Stored data:
======
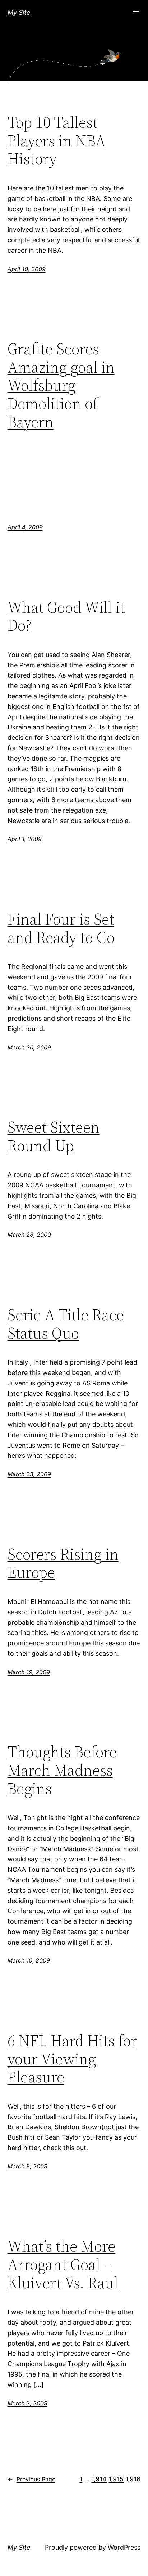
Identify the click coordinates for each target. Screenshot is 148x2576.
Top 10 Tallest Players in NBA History (57, 140)
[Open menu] (136, 12)
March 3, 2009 (27, 2403)
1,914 (99, 2479)
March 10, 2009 (29, 1960)
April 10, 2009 (27, 269)
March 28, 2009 (29, 1234)
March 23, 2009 (29, 1474)
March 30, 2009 (29, 1047)
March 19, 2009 (29, 1672)
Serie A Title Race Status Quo (66, 1324)
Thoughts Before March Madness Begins (62, 1770)
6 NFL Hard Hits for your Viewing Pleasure (72, 2059)
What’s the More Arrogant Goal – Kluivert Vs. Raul (63, 2264)
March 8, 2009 (27, 2166)
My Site (19, 12)
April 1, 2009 (25, 838)
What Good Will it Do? (66, 616)
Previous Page (31, 2479)
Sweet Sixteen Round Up (54, 1136)
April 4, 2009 (25, 527)
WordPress (124, 2547)
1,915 (116, 2479)
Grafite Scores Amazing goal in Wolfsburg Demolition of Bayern (61, 385)
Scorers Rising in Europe (63, 1563)
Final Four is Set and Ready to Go (61, 928)
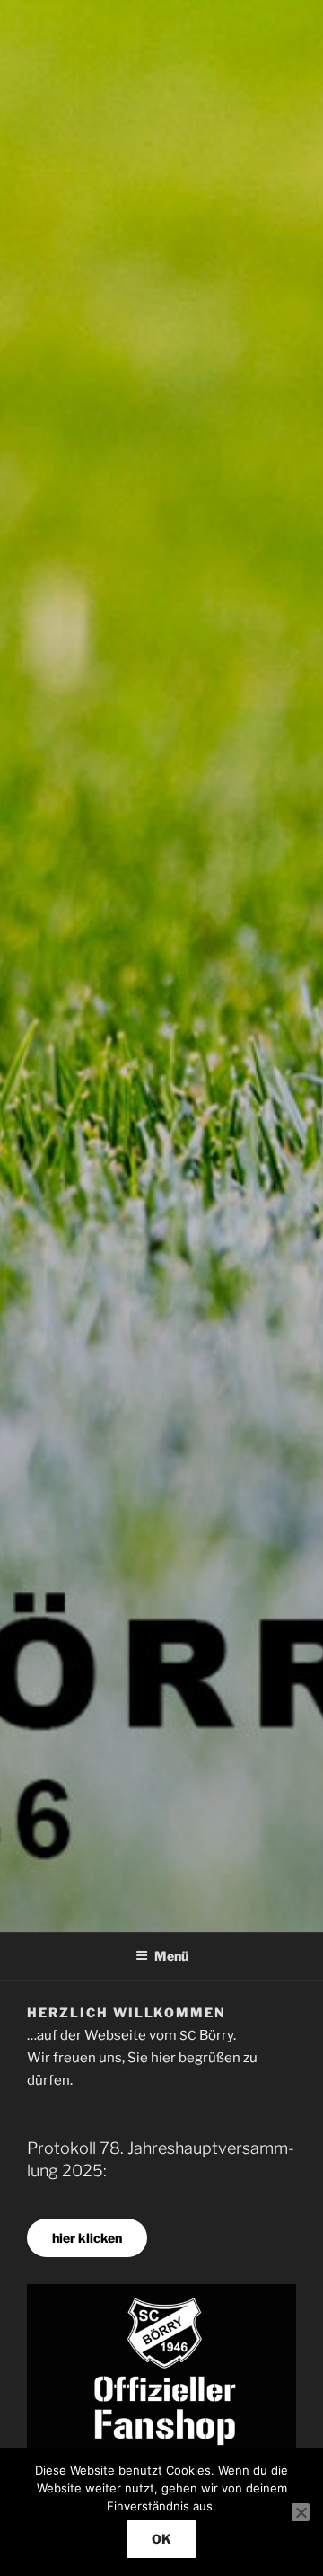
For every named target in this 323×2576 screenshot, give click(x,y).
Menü (171, 1955)
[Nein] (301, 2512)
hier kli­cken (87, 2237)
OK (161, 2538)
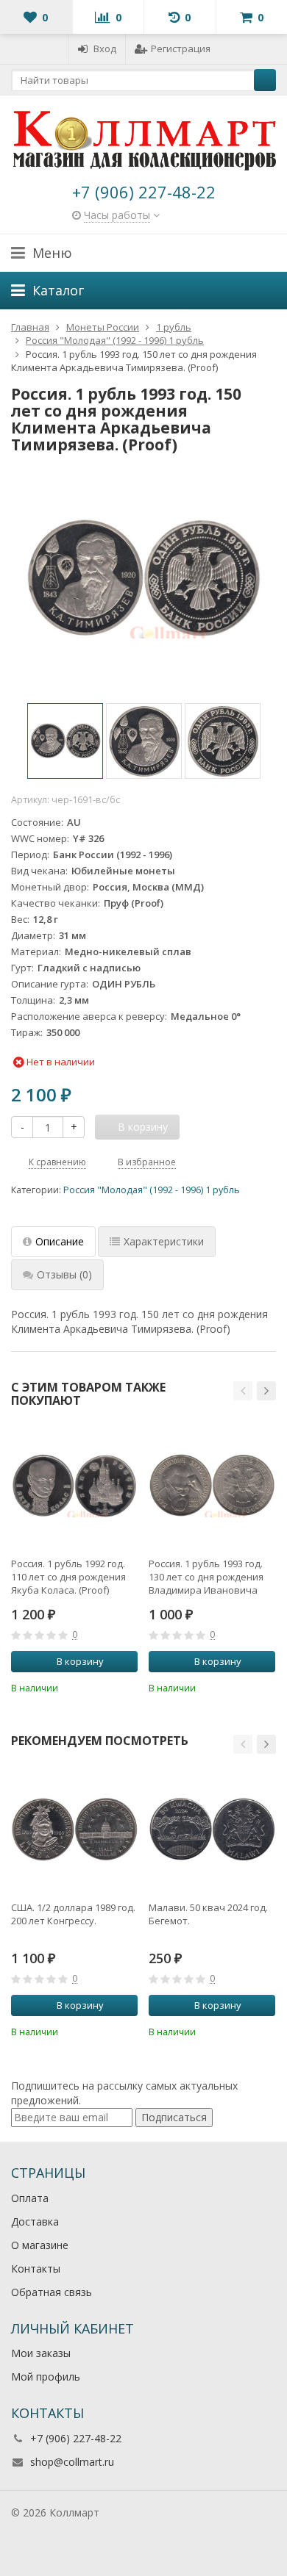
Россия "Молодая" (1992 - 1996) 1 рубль (151, 1190)
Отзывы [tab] (64, 1274)
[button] (242, 1390)
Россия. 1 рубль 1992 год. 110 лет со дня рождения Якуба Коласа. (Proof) (68, 1577)
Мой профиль (45, 2376)
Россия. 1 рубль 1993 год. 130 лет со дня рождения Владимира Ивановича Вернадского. (206, 1577)
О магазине (39, 2245)
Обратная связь (51, 2292)
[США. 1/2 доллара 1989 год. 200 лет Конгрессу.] (74, 1829)
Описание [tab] (59, 1241)
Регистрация (180, 48)
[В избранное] (129, 1686)
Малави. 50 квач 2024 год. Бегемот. (208, 1914)
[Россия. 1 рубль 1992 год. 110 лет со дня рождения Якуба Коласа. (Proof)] (74, 1485)
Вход (104, 48)
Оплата (30, 2198)
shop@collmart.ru (72, 2462)
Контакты (35, 2268)
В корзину (80, 1661)
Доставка (35, 2221)
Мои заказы (41, 2353)
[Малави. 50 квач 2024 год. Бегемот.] (212, 1829)
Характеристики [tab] (164, 1241)
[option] (65, 741)
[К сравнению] (107, 1686)
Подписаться (174, 2117)
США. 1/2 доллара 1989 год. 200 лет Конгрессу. (73, 1914)
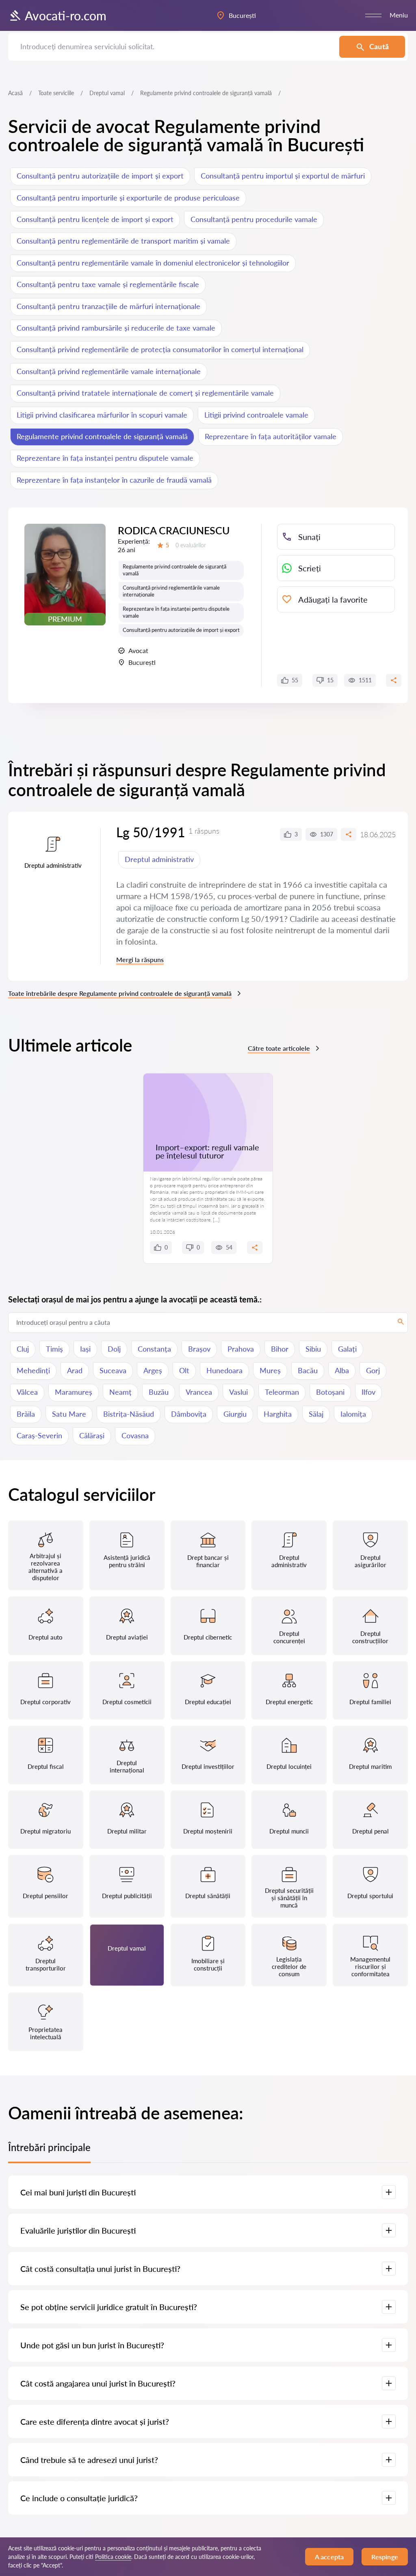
======
## YOUR OBJECTIVE
Restate word for word the lines of the data above, starting at the line containing "[button] (242, 1390)" and ending at the line containing "[К сравнению] (107, 1686)", both included, and nothing more.

## EXERCISE RESPONSE
[button] (242, 1390)
Россия. 1 рубль 1992 год. 110 лет со дня рождения Якуба Коласа. (Proof) (68, 1577)
Мой профиль (45, 2376)
Россия. 1 рубль 1993 год. 130 лет со дня рождения Владимира Ивановича Вернадского. (206, 1577)
О магазине (39, 2245)
Обратная связь (51, 2292)
[США. 1/2 доллара 1989 год. 200 лет Конгрессу.] (74, 1829)
Описание [tab] (59, 1241)
Регистрация (180, 48)
[В избранное] (129, 1686)
Малави. 50 квач 2024 год. Бегемот. (208, 1914)
[Россия. 1 рубль 1992 год. 110 лет со дня рождения Якуба Коласа. (Proof)] (74, 1485)
Вход (104, 48)
Оплата (30, 2198)
shop@collmart.ru (72, 2462)
Контакты (35, 2268)
В корзину (80, 1661)
Доставка (35, 2221)
Мои заказы (41, 2353)
[Малави. 50 квач 2024 год. Бегемот.] (212, 1829)
Характеристики [tab] (164, 1241)
[option] (65, 741)
[К сравнению] (107, 1686)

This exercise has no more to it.